This is the original system, consisting typically of 4 windows, each containing a separate instance of the terminal command line. By entering tickers and functions, data can be displayed and programs run to analyze it. This seemingly large number of windows allows users to call up several entirely different sets of data, and compare it quickly; for those users who have more than one computer display, each terminal window can be assigned independently, creating, in effect, four terminals.

(2) The Launchpad:

Launchpad is a customizable display consisting of a number of smaller windows, called ‘components’, each of which is dedicated to permanently displaying one set of data. A typical user would be a stockbroker who wishes to keep a list of 30 stocks visible at all times: Launchpad creates a small component which will show these prices constantly, saving the broker from having to check each stock independently in the terminal. Other functions, such as email inboxes, calculation tools and news tickers can be similarly displayed. The Instant Bloomberg messaging/chat tool is another Launchpad component that allows brokers to communicate instantly with other Bloomberg users.

(3) Application Programming Interface:

The final level of the Bloomberg system is the ability to export data from the terminal to 3rd party applications, such as Microsoft Excel. A user might wish to use Bloomberg data from the terminal to create his or her own calculations; by exporting the live data into another program, they can build these formulae. Bloomberg supports this through a range of add-ins which are packaged with the terminal software.

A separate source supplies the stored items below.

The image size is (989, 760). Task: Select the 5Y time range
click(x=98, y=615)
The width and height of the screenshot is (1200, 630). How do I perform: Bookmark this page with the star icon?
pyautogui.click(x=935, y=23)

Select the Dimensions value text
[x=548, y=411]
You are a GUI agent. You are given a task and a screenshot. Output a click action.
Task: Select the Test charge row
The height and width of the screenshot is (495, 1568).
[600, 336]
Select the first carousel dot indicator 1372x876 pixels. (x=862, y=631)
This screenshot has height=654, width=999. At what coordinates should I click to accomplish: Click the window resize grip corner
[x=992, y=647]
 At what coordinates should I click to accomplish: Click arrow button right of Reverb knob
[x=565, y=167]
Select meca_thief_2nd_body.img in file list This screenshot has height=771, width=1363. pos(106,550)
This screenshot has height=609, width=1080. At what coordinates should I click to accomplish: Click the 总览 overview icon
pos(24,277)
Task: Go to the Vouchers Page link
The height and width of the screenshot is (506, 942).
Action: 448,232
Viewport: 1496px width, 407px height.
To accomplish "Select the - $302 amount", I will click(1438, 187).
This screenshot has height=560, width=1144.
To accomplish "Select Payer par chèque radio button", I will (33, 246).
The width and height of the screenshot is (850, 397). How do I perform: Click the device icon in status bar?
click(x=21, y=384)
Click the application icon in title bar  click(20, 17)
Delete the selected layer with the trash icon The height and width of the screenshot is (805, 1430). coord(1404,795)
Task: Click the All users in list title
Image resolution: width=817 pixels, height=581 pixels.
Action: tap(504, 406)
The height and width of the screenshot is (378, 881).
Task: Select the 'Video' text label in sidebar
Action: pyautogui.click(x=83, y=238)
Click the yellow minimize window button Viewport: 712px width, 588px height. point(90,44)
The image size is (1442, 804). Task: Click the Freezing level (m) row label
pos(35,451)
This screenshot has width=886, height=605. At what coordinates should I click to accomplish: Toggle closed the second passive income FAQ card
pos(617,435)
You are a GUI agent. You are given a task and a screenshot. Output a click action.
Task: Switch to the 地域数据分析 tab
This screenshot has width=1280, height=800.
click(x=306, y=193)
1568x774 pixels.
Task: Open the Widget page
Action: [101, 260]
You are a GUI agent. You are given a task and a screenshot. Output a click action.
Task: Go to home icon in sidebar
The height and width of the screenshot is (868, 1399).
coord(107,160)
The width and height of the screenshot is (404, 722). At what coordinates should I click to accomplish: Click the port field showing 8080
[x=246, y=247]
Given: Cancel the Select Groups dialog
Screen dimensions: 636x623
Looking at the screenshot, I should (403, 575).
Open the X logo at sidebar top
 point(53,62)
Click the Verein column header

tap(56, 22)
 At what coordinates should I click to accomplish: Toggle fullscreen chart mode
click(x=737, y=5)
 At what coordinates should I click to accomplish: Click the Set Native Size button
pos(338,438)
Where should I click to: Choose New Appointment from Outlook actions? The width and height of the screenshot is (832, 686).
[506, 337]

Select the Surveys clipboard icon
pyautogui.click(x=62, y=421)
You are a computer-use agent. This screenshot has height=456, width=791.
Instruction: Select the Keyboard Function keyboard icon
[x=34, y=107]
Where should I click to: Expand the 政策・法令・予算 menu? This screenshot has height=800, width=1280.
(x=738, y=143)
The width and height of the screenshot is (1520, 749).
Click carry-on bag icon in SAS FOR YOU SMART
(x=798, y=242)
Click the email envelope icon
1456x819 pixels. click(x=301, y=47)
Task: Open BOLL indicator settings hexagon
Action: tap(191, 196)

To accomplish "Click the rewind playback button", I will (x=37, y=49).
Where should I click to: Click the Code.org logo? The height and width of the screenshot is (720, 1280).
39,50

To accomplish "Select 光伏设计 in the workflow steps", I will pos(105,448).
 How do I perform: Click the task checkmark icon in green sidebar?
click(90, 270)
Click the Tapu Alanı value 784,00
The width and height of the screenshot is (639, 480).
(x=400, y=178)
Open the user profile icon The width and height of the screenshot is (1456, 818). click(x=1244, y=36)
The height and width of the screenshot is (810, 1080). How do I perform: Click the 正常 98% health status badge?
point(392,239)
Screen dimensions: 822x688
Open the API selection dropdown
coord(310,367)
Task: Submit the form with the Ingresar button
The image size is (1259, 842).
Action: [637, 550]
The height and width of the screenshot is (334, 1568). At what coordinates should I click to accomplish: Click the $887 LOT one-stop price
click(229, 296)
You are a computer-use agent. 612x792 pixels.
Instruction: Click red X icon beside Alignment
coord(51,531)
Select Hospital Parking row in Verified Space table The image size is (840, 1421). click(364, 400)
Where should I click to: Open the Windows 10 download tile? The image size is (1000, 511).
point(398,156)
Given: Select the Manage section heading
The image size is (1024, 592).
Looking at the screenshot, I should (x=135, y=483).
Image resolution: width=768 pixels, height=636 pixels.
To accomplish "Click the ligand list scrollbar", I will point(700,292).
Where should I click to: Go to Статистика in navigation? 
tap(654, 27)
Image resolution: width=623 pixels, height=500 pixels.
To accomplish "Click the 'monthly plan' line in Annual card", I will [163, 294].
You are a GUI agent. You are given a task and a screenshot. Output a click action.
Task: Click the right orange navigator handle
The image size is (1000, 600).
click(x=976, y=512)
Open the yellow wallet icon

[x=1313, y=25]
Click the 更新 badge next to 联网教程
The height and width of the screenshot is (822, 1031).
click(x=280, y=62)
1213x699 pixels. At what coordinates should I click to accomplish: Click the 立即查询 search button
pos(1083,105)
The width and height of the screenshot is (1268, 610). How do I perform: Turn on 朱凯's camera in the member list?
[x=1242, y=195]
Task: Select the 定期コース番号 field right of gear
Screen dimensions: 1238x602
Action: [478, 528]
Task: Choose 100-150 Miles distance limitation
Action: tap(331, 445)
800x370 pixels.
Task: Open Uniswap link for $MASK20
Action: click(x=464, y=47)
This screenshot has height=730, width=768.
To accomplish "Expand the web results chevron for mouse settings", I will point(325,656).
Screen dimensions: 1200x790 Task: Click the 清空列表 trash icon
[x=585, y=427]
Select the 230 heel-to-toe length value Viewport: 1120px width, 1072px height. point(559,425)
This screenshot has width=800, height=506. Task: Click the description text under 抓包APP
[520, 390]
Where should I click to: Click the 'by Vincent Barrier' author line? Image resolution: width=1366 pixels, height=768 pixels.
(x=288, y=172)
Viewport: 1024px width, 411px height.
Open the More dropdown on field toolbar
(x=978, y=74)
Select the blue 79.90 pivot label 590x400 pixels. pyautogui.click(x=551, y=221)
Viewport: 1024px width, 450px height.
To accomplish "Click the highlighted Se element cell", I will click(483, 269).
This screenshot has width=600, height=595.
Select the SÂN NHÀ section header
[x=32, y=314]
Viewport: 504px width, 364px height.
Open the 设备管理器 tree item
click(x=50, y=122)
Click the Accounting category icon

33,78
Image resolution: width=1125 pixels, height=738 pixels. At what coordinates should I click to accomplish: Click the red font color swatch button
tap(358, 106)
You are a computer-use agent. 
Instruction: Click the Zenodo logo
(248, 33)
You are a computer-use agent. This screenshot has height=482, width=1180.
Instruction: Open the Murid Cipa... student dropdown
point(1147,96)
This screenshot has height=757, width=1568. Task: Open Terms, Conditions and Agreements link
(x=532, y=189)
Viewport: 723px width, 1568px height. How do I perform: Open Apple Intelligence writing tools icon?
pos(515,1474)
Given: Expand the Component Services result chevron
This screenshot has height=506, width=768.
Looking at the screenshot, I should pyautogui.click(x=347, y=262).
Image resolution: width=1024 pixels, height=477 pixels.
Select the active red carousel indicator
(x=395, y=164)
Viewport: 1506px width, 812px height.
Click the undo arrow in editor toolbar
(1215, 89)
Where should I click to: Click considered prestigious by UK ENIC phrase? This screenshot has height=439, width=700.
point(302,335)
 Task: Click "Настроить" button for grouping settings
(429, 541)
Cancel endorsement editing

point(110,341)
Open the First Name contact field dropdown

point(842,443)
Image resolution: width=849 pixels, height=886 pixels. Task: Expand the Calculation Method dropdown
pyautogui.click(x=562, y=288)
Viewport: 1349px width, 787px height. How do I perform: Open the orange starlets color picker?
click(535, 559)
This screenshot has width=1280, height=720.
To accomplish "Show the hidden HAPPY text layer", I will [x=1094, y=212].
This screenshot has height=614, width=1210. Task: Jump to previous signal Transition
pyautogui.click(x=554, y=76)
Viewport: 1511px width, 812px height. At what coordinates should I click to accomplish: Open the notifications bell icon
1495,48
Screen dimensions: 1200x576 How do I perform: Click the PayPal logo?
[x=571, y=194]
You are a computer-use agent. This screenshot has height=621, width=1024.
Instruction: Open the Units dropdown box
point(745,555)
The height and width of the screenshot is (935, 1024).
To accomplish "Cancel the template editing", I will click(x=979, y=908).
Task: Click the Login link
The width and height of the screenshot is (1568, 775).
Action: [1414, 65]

How much does Bloomberg cost?

While Bloomberg offers a great variety of services, it is relatively expensive.  Monthly rates can be as high as $1,500 – $1,800 per month.  However, as Bloomberg saw a decline in revenue over 2007 and 2008, it is to be expected that the rates will come down  by the end of 2009.  Although Bloomberg has become an institutional cornerstone in the finance world, leading competitors for electronic financial data provision include Thomson/Reuters, Morgan Stanley, FactSet Research Systems, Jackson Terminal, Advantage Data Inc., Fidessa and Dow Jones.

Conclusion

Bloomberg Terminal currently caters to more than 300,000 users worldwide, and is highly regarded by financial professionals as a powerful data-warehouse for institutional investors.  Since the relatively high ongoing cost makes it unfeasible for individual investors with relatively small amounts of capital to purchase, the product targets a unique subsector of investors with the purchasing power to enjoy the benefits of comprehensive access to the financial marketplace.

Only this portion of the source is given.